ピンにできるものがないので巻かなければ通れない。

 落!落!落!。

 山太が気付いたときは、頭ほどの岩がもう横をかすめていた。ものすごいスピードである。
 ギン!という鈍い音がして落ちた岩は沢で大岩にぶつかり砕けた。一瞬の出来事にビックリする間もなかった。後で足が震えた。運次第では砕けたのは山太のヘルメットだったかも知れない。

 滝の上でピンを探していると残置ハーケンを見つける。シュリンゲも付いていてそんなに古くない。そのまま使わせてもらう。
 滝の横を懸垂で下りていくと、ザイルが滝の中の倒木に絡まっている。これを外さなければ下りられない。
 出来るだけ水を避けてザイルを手繰り寄せたが、頭から水をかぶることになった。寒い〜。

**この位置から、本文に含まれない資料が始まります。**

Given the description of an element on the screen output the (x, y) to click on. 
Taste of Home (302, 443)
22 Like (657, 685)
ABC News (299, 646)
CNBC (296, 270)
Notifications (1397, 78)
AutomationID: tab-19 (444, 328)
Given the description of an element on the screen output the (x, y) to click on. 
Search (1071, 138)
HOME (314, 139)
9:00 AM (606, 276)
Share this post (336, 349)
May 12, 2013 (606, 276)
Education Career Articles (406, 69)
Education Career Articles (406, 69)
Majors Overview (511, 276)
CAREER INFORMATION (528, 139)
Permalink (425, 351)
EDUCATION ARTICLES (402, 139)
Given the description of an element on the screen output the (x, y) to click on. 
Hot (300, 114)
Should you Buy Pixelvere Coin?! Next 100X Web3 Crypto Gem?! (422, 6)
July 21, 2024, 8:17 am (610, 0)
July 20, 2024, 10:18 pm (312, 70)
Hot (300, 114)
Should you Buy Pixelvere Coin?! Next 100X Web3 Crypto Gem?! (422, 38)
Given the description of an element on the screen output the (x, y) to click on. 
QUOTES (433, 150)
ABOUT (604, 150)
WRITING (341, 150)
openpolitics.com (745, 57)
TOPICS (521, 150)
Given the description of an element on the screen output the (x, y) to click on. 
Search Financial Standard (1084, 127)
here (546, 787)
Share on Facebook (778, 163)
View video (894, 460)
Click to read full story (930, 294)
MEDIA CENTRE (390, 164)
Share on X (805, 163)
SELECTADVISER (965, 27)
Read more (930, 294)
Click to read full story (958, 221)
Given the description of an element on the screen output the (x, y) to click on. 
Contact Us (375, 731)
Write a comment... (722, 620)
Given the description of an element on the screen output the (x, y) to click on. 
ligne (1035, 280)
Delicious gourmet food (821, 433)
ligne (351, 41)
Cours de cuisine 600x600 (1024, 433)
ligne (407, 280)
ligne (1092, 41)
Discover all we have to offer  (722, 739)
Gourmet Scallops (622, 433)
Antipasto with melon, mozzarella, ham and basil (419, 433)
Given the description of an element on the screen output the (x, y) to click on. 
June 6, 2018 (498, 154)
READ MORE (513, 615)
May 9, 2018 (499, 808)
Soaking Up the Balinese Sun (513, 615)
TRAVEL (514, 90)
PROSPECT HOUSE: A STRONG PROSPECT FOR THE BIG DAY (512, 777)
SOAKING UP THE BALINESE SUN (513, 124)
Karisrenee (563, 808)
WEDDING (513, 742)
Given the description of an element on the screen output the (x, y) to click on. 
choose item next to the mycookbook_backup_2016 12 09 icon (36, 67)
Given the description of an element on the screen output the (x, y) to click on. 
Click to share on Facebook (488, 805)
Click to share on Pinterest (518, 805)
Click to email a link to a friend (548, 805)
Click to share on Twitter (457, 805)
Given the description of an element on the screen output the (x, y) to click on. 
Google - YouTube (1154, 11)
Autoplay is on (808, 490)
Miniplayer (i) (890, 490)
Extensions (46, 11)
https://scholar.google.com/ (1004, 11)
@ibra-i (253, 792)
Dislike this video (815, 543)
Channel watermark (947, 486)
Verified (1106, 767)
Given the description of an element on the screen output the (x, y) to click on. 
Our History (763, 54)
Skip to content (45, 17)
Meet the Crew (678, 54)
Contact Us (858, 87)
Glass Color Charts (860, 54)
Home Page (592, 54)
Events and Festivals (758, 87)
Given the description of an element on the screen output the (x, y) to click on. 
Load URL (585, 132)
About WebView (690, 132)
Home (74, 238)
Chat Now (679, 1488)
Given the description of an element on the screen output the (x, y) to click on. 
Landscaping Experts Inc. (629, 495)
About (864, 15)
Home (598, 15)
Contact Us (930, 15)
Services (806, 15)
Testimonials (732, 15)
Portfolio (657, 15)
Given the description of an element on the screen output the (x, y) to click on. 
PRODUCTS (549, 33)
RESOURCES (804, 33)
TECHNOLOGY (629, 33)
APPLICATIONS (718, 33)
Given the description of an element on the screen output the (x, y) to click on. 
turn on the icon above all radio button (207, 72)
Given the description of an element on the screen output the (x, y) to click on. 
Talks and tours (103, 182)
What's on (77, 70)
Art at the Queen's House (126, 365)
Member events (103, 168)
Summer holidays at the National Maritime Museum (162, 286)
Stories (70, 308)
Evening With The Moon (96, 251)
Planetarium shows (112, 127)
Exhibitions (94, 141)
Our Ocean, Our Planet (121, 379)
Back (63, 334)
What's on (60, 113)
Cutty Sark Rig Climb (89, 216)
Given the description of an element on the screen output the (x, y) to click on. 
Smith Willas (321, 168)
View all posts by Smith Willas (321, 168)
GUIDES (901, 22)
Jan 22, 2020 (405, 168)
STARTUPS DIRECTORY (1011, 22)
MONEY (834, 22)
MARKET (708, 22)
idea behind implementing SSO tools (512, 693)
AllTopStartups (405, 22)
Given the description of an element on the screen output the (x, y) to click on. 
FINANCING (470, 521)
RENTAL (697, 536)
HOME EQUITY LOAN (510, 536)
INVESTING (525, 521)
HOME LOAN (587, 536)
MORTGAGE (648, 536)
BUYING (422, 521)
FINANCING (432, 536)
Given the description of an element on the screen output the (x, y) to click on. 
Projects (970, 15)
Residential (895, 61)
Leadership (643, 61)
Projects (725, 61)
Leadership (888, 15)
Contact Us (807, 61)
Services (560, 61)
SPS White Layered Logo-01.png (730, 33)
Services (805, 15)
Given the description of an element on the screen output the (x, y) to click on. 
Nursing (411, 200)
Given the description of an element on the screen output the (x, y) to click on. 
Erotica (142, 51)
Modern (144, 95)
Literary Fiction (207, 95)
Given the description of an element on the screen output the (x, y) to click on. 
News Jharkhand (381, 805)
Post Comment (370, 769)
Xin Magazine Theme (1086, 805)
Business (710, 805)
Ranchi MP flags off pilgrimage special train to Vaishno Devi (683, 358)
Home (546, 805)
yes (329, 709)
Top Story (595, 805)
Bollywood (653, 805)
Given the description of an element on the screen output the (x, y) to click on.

 何度も何度も懸垂下降を繰り返し、登った滝をすっかり忘れている。もう何もないだろうと、肩に掛けていたザイルはザックにしまったが、もう一つ大きな滝を忘れていた。やれやれ〜、まだあったか!。

 思えばこの滝は右岸を巻けばた易く下りれたのだが、残置ハーケンが滝の落ち口のすぐ横に見つかる。
 なんの戸惑いもなくザイルをセットして、「行ってきま〜す。」と山太が下る。
 滝壷の底が見えない。こりゃ深い!。振り子で左岸に逃げようとするが、元に戻される。水中にスタンスがないかと腰まで入るが、足がかりはまったくない。もう一度登り直すには下りすぎている。
 泳ぐか〜、と思ったとき、ふとほっぺたをふくらまして空気を貯えている自分が滑稽になった。
 ザックは背中でプカプカ浮いている。ザイルを外すのがすごく不安。取りあえずザイルを緩めて、爪先で底を探ってみる。とどいた!。ちょうどクビまで浸かったところで爪先で立つことが出来た。
 かなりモタモタしていたようで、上からこまさんがのぞき込む、その時はやっと落ちつきを取り戻し、手をクビに持っていき、ここまで浸かる、と合図する。
 2FUさんとこまさんは、うまいこと振り子に成功して、腰ぐらいまでの水没でまぬがれた。山太は残念だと思った。
 あの素晴らしい恐怖体験を二人に味合わせてあげたかったのに〜。

 後は一時間ほど沢を下れば車まで戻れる。かなり足元がもたもたしている山太である。何でもないところで尻餅を付く、岩から飛び降りると膝で体重を堪えきれず、ガックリなる。疲れた〜。
 こまさんは、フキやミズを採りながら歩いているが、そんな元気も湧いてこなかった。5時20分車に戻る。終わった!。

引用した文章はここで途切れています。